La verità è che non c’è un solo motivo per scegliere di sacrificare buona parte degli alimenti piu gustosi e gratificanti che il mondo ci invidia. Nessuno diventa vegano perché non ama mangiare carne, pesce, latte e derivati. L’origine è varia: etica per la maggior parte. E’ lo stesso impulso che suscita l’orrore davanti alla vetrina di una pellicceria (almeno a me), quello che ti fa immaginare la povera bestiola vivente e impaurita di fronte al destino che incombe. Un po’ è colpa di Walt Disney, in effetti, Bambi, Dumbo e Simba hanno cambiato la nostra percezione del mondo animale, anche in modo fuorviante.
E’ stata etica per me, ha coinciso con l’arrivo a casa mia di due quadrupedi (che nutro a carne, peraltro), ed è stato un graduale cambiamento di abitudini più che una scelta tout court. Mi sono ritrovata a evitare carne e pesce e derivati animali in casa e fuori, e non è stato facile per niente.
Dopo intere stagioni a pizze marinare (pomodoro aglio e origano), che l’assenza di un qualsiasi tipo di condimento grasso rendeva simili al cartone da imballaggio appena si freddavano un po’, e tragiche insalate con l’immancabile focaccia, sotto gli sguardi desolati dei commensali ho ceduto alla bufala e alle burrate. Poi agli stagionati e agli erborinati. Sono ricomparsi anche in frigo, ma consumati con moderazione: sono pur sempre cibi ricchi di grassi, colesterolo e calorie!
Inoltre, avevo scoperto di essere intollerante alla soia: quale velo più pietoso della salute poteva giustificare il ricorso al ‘veleno bianco’ quei ‘latte e derivati’ trattati da molti nutrizionisti come emissari di Satana.

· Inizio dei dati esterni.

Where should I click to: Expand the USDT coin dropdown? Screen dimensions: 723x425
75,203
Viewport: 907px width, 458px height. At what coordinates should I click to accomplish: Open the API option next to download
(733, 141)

Consapevolmente, però, cioè da fonti sostenibili, allevamenti rispettosi (per quanto possibile), non intensivi, di animali nutriti ad erba, o che trascorrono nei prati gran parte delle giornate. Sì, quando ho rinunciato al veganesimo radicale ho imparato a leggere le etichette nei dettagli, ed è un’abitudine che non mi ha mai lasciato, nemmeno ora che sono tornata (quasi) onnivora.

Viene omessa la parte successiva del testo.